One of New Zealand's top cops is standing alongside a former drug lord - to lead what they hope will be a 'game-changing' hui on methamphetamine.

Gang members, mothers, grandparents, children, addicts and former addicts gathered at Waiteti Marae in Ngongotaha.

Rotorua mother Kathleen Ngatai understands the struggle of addiction.

"I have been clean on my own for seven months, and then I thought I needed a little bit more, to dig a little bit deeper and see if there was any underlying issues. So I opted to go for residential care, it was something I had contemplated all through my using, when I did realise I needed help - but I didn't have the right opportunity to do so.

"Finally that presented itself a few months ago when the kids father came back into the picture, and I was able to get the care that I needed."

Ms Ngatai stood in front of nearly 200 people and read a letter from her teenage son, detailing his experiences of living with a mother who was addicted to methamphetamine.
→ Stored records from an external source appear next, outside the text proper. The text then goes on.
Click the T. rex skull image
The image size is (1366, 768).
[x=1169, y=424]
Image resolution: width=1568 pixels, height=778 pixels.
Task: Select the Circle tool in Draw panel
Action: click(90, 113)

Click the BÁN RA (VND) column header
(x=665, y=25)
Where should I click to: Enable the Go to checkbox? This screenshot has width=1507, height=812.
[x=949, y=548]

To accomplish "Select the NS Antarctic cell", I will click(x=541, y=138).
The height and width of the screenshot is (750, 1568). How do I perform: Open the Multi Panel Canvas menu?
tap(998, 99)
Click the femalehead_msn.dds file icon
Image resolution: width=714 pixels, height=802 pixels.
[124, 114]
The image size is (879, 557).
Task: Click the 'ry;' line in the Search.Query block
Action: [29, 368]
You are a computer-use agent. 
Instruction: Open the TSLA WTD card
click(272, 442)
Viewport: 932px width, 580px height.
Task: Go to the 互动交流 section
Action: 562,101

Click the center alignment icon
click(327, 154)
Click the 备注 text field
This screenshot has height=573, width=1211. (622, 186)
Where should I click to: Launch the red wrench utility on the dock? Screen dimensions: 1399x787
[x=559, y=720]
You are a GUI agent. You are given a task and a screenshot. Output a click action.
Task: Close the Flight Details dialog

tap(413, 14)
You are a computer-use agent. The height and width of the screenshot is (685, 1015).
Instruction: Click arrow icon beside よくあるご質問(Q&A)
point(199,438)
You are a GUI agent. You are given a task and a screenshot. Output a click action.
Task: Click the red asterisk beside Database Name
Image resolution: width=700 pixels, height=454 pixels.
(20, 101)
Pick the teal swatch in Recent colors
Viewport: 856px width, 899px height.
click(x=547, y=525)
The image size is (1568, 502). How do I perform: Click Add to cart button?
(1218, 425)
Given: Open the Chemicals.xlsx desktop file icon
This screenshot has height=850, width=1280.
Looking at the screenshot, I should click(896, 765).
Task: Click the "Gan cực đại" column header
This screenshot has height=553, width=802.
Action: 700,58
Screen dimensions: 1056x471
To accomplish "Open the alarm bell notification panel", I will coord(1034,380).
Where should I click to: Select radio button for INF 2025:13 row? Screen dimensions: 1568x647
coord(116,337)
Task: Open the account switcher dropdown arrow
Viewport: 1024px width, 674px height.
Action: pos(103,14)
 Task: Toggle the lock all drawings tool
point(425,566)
"Although I knew my drugs were having an effect on him, I didn't realise just how deep the impact was."

Assistant Commissioner Wallace Haumaha says it's time to 'take the head off the snake.'

"We have to do whatever it takes to stop the head of the snake growing. This community made some clear commitments today, that they are standing right beside the police, and that they'll do whatever it takes to expose these people, and take away the supply chain that feeds these kids. Once they're hooked in the journey becomes very long."

Haumaha says the issue needs to be seen at a grassroots level by the community.

"This is a safe place for our children to grow up, knowing it's a place of learning, of their genealogy and whakapapa. No one has the right to bring this drug in, destroying their lives and also causing misery amongst the people."

He says it's an issue that affects all small communities in New Zealand - from Bluff to Te Aroha.

"I know where I sit, in Wellington, that this discussion is very important to us and to our Minister. She wants to see action in this area, and we are prepared to support her in this, to look at how we can develop solutions to these problems in small communities like this. "

Former Rotorua drug lord Billy Macfarlane says it is time to stand up to sellers and those earning profit from drugs and crime.

"This town, if anywhere in the world can make a change, this town can. This is a strong Maori community - many of them won't put up with any nonsense. I think we can enforce change here."

Mr Macfarlane was lured by the riches that comes with peddling drugs, but was soon sentenced to 14 years in jail.

"My young two-and-a-half year old son came to visit me in prison. He was unable to touch me because of the glass wall that divides visitors in maximum security. He was banging on the glass, crying for me. I went back to my cell and I cried for my kids, because I knew I wasn't going to be around my kids for a long time - I could see the pain I had caused them."

A community left ravaged by the devastating effects of methamphetamine, is fighting back in a bid to save lives.